EXCERPTED PASSAGE:
Ralegan Siddhi (Maharashtra): When an Army jeep driver returned to this village after surviving strafing by enemy planes, being the driving force behind a major anti-corruption campaign was not on his agenda.
But 72-year-old Kisan Baburao Hazare, famously known as Anna Hazare, into the third day of his fast unto death for a stronger anti-corruption law, has become the most visible face of the movement that is garnering growing support.
Hazare was born into an agrarian family in Ralegan Siddhi, a village in Ahmednagar district of western Maharashtra on June 15, 1938. After the Indo-China war in 1962, the Indian government had made an appeal to the youth to join the defence services for the country.
Hazare was one of those who responded and joined the army in 1963. During the India-Pakistan war, he was posted in the Khemkaran sector, where Pakistani fighter jets bombarded Indian positions. Even though Hazare had a lucky escape, he saw his colleagues die before him leading to his decision of remaining a bachelor.
During his days in the Army in the 1960s as a truck driver, he spent a lot of time reading about Swami Vivekananda, Mahatma Gandhi and Acharya Vinoba Bhave. Hazare returned to Ralegan Siddhi village in 1975, after seeking voluntary retirement from the Army after 15 years of service. He was faced with a village in the grip of drought, poverty, crimes and alcoholism.
He inspired villagers to join him in building canals and bunds to hold rainwater which increased irrigation possibilities in the village. Literacy programmes were also taken up transforming the village into a model village. This experiment made him famous across the country.

INFORMATION PROVIDED:
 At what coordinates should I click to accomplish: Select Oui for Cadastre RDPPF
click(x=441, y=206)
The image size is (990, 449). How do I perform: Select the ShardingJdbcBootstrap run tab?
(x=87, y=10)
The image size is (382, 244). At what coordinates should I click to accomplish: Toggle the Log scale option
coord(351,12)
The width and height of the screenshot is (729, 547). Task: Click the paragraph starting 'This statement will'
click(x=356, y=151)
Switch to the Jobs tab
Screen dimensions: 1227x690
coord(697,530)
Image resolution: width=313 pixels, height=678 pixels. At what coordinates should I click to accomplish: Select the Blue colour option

WORK INSTRUCTIONS: Write the next part of the passage on Anna Hazare's life, picking up after its last sentence.

REPLY TO THE TASK:
During that time, Anna first came across a case of corruption by forest officers in Maharashtra and went on an indefinite hunger strike in Alandi near Pune. His agitation jolted the authorities into taking action against the erring officers.
He formed the 'Bhrashtachar Virodhi Jan Andolan' in 1991 that gradually spread across the state. He launched a campaign demanding the Right to Information in 1997 that resulted in the Maharashtra government legislating an Act, which was subsequently adopted by the Centre in 2005.
Hazare, who lives in a small room attached to the Yadavbaba temple in his village, has already tasted success, with Agriculture Minister Sharad Pawar quitting the Group of Ministers on corruption issue after the Gandhian called him corrupt.
After pledging to serve society in his second lease of life, Hazare has, over the last three decades, brought Maharashtra s political establishment to its knees, leading to resignation of ministers in both Shiv Sena-BJP and Congress-NCP governments.
After Mahatma Gandhi, Hazare is among those who have used hunger strike as a potent weapon. In his public life, he has resorted to hunger strike eight times. In 1995, Hazare's fast led to the exit of two state Cabinet Ministers, labelled corrupt by the Gandhian and the Sena-BJP government was forced to drop them.
Hazare did not spare the Congress-NCP regime either and in 2003, went on hunger strike against four ministers, alleging they indulged in corruption. A commission under retired justice PB Sawant was constituted to probe corruption charges against the ministers.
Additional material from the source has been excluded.